Monday, February 19, 2007


We had the last of four candidates today for our open tenure-track position. I've been nice and detached from the whole process as part of my mental health regimen -- wasn't on the committee, didn't have an investment in the outcome. La, la-la. Said to myself at the beginning, "Wouldn't it be nice to like everybody? Then when we have that meeting at the end where we go around the table and everyone is duking it out and insulting each other and the untenured people look like they are being attacked by Vikings, I would say magnanimously: 'I like everybody! Hire whomever you like!'" My blood pressure would be about 90 over 70, and I would float home, and N would say "Anything happen at work today?" And I would say, "No, not really -- and you?"

Yeah, it would have been nice. And yet, my position was threatened because I had reservations about the first three candidates -- and in the case of one, my reservations were, as they say, Fatal. (This is how we speak in the Zenith history department. When you say such a thing -- which means the candidate is Not Acceptable, and I Cannot Be Held Responsible For The Outcome If Defied, you shake your head gravely and say, "I am afraid my reservations are fatal.")

I won't say why, since I think the only problem is that the candidate was a preemie: pushed out on the market prematurely. Ivy schools tend to float such candidates on schools like Zenith because it's a "good" job but doesn't expose the undercooked graduate student to the rigors of an R-One school where the book is supposed to be done by reappointment. Because, of course, when we see them the dissertation has barely been started and will be finished by June, which means it will be an Ungodly Mess, and the poor tyke will pretty much have to begin all over again to write a book. I think if I met this candidate a year from now, when s/he was better cooked, s/he would be fine and the dissertation would have gone through at least a second draft. But heck, I was willing not to kick even about hiring the preemie if it came about, so very, very conflict averse am I right now.

But I wanted the last candidate to do well. "Thrill me, Chill me --- never let me go until you...." You know. That's how you want to feel about hiring someone even if you are Determined Not To Care. And (Holding Breath) the candidate was a .......woman.

OK, you're probably saying, "Don't hold your breath, Radical."

And I've got to tell you she smacked the ball out of the park. Not just with my crowd (we were casting covert glances at each other as we felt the energy in the room rising -- could it be? Could it be?) but with Dr. Grumpo and Professor Hatrack and Dr. Shoetree! Why Hatrack even asked his traditionally pointless and confusing question and she handled it like a pro, answering it like it really made sense, smiling at him warmly and pleasing him no end. Heck, everyone might even vote for her, she was that good.

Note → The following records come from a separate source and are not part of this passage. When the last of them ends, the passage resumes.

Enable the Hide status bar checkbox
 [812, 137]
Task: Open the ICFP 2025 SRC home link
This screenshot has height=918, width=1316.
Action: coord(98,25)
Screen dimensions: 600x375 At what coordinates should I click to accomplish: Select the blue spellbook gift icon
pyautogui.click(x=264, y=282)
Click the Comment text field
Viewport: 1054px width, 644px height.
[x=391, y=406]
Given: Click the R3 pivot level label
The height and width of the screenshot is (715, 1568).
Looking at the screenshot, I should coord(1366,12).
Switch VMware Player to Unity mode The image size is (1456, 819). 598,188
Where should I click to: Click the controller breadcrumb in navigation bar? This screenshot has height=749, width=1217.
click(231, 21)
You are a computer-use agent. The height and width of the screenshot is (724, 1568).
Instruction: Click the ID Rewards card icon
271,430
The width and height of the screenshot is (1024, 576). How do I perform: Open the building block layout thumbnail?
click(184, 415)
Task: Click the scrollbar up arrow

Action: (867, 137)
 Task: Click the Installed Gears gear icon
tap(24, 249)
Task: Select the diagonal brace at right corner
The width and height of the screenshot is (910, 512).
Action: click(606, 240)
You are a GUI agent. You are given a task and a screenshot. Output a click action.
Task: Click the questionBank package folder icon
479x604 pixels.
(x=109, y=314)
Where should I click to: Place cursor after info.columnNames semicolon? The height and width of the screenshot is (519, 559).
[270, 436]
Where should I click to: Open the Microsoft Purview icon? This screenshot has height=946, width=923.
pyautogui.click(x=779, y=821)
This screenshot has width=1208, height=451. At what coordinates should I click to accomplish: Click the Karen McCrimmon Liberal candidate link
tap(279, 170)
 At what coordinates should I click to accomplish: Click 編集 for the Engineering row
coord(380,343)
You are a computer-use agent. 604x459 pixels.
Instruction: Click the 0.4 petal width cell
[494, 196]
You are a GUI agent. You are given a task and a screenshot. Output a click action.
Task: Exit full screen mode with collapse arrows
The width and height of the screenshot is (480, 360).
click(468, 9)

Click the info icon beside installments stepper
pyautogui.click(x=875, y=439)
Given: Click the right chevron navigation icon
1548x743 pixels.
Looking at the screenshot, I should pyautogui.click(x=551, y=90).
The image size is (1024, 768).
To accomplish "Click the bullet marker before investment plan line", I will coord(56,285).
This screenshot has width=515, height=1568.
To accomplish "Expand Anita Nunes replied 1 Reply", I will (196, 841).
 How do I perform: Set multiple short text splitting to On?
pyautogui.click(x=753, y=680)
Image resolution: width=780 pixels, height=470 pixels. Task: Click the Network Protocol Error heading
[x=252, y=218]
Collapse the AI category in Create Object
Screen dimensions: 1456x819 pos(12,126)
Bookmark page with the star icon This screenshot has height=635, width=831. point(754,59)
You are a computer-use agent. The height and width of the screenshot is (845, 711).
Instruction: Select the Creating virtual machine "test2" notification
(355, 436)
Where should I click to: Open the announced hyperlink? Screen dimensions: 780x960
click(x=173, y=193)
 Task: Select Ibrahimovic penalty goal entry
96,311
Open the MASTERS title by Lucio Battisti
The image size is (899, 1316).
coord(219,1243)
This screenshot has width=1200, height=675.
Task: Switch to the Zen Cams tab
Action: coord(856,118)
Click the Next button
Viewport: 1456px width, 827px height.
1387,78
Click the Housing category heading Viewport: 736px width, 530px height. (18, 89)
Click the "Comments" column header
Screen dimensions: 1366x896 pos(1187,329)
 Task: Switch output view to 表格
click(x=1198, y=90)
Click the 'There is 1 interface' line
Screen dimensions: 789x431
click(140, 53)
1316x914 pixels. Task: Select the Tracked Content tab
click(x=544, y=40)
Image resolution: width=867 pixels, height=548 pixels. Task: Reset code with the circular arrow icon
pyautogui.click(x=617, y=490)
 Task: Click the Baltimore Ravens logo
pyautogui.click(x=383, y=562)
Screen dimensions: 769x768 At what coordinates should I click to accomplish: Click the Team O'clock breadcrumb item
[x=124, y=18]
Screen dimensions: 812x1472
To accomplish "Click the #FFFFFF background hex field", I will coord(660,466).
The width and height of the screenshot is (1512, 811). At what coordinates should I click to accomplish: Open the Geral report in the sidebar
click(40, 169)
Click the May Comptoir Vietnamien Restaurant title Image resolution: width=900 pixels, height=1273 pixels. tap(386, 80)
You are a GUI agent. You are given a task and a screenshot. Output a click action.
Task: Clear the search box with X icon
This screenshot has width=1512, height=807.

Oh frabjous day -- Caloo! Calay! You see, I really did want to care after all.


Bardiac said...

Fingers crossed!

And how the heck did the nowhere near done candidate(s) get so far? Because they're ivy products?

LumpenProf said...

Congrats! It's nice to hear a job search story that sounds like it will have a happy ending. Those bitter and divisive searches are always hard on everyone, not least on the poor new hire who has to start work in the aftermath.